> [Aufgaben]:
**A.** Nennen Sie sämtliche Benutzernamen, unter denen in der Forumsdiskussion zum Schaltzeichen Beiträge erscheinen.
**B.** Schreiben Sie die Forumsdiskussion zum Schaltzeichen ab der Stelle weiter, an der sie endet.

# Schaltzeichen



## tylerendicott (17 März 2022)

Moin zusammen,

ich hoffe, das richtige Forum erwischt zu haben.
Kann mir wer erklären, was das rot umrandete Schaltzeichen ist?


----------



## roboticBeet (17 März 2022)

Schau mal hier: IHK PAL Prüfung Teil 1 Automatisierungstechnik - FUP Symbol unklar

Das war so und so ähnlich zuletzt häufiger gefragt worden.


----------



## DeltaMikeAir (17 März 2022)

Was ist denn gerade los mit diesem Zeichen? Jahrzehntelang hört man nichts davon und jetzt 3x in kürzester Zeit hintereinander 😂
Gibt es keine Tabellenbücher mehr?
Logik-Baustein mit Dreieck [Funktionsplan]
IHK PAL Prüfung Teil 1 Automatisierungstechnik - FUP Symbol unklar


----------



## JSEngineering (17 März 2022)

> [Gesammelte Daten]:

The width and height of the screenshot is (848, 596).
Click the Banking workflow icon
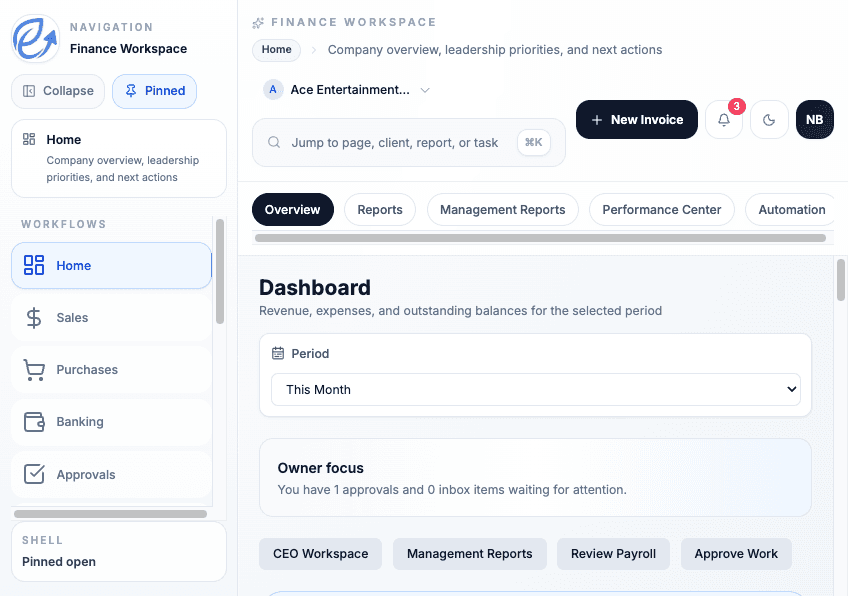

> [Lösungen]:
**A.** tylerendicott, roboticBeet, DeltaMikeAir, JSEngineering

**B.**
Naja, wenn alle gerade an den selben Übungsaufgaben rätseln   
Nur an Hand der Reihenfolge der Frager können wir jetzt hier feststellen, wer sich früh und wer sich spät vorbereitet


----------



## tylerendicott (17 März 2022)

dynamischer Eingang wirksam bei 0 auf 1

Also ist es einfach eine positive Flanke?


----------



## DeltaMikeAir (17 März 2022)

tylerendicott schrieb:


> dynamischer Eingang wirksam bei 0 auf 1
> 
> Also ist es einfach eine positive Flanke?


Ja


----------



## tylerendicott (17 März 2022)

Okay, cool. Danke sehr!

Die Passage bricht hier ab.